A high-performance AEB (an AEB capable of avoiding crashes with both stationary and moving vehicles) could prevent up to 18% of fatal rear-end crashes and offer a B/C rate ranging between 1.0 and 6.1 [32]. Cyclist and Pedestrian AEB combined with high-performance AEB showed to be effective in approximately 78% of crashes in which intervenes [33], while the B/C rate is about 0.2 [32]. Recent research by Tan et al. [34] has confirmed that the effectiveness of AEB in mitigating rear-end collisions varies widely, ranging from 18% to 72%, depending on the research methodologies used. AEB has been shown to reduce rear-end crash rates by 44% for large trucks on limited-access highways and decrease the impact speed by over 50% [35]. Additionally, AEB can reduce rear-end crashes by 24% to 29% (with an average reduction of 26.7%) and intersection crashes by 22% to 29% (with an average reduction of 26.0%), regardless of vehicle type [36].
Adaptive Cruise Control (ACC) could prevent approximately 20% of fatal collisions involving trucks, while if it is used with a Collision Warning System, together, they could prevent up to 28% of rear-end crashes [37]. However, Tan et al. [34] reported lower effectiveness rates for ACC alone, showing reductions of 12% and 14% based on field operational tests and statistical analyses, respectively. The effectiveness increases to 16% when ACC is used in conjunction with Forward Collision Warning (FCW). Bai et al. [30] demonstrated that increasing the market penetration rates of ACC-equipped vehicles significantly reduces the probability of conflicts between leading trucks and trailing cars, with a notable reduction observed from a 75% penetration rate onwards.

3.1.3. Lateral Dynamics Control System

The Lane Departure Warning (LDW) has the potential to prevent up to 26% of road crashes due to unintentional lane changes [38], leading to a decrease in lane departure and an increase in the use of indicators. These findings are supported by recent studies, which reported a broader effectiveness range of 10% to 48% [34] and identified an average reduction of 25% regardless of vehicle type [8]. The B/C rate ranges between 1.3 and 7.5 [31,32].
The Lane Keep Assist (LKA) system combined with an LDW could prevent up to 51% of road crashes involving unintentional lane changes [38]. Moreover, Haptic-LKA systems were found effective in lane keeping and in avoiding driver distraction [39].

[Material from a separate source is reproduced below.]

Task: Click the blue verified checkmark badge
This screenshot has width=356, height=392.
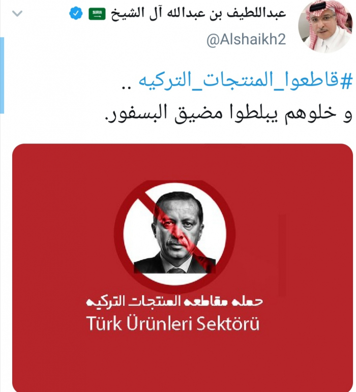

3.1.4. Collision Warning System

Collision Warning Systems (CWS) could prevent up to 11% of crashes relevant to this technology [39]. Trucks with CWS showed a lower percentage of crashes involving other vehicles (42% versus 53%) and a lower percentage of multi-vehicle crashes than trucks without CWS (62% versus 71%) [40]. Additionally, a CWS increases the driver’s awareness, while driver acceptance seems linked to the number of invalid warnings (false positives) [41].
Lane Change Warning (LCW) could prevent up to 10% of all road crashes and up to 2% of fatalities [28]. The B/C rate is about 0.7 [31].
Forward Collision Warning system (FCW) could prevent up to 21% of rear-end crashes [42,43]. FCW helps drivers maintain a greater safety distance and improve their response times [37], particularly in instances of driver distraction, improving response times by 40% [44]. More recently, Teoh [36] confirmed the effectiveness of FCW, reporting a statistically significant 22% reduction in the crash rate per vehicle mile traveled for large trucks on highways. Similarly, other studies found that FCW contributes to a 21% reduction in rear-end collisions involving trucks [8] and estimated that FCW can reduce rear-end crashes by up to 23%, regardless of vehicle type [34].
The Blind Spot Detection (BSD) system could prevent between 27% and 43% of road crashes involving pedestrians [45]. A BSD may prevent up to 24% pedestrian crashes and 10 and 11 per cent of crashes involving cyclists and motorcyclists, respectively [46].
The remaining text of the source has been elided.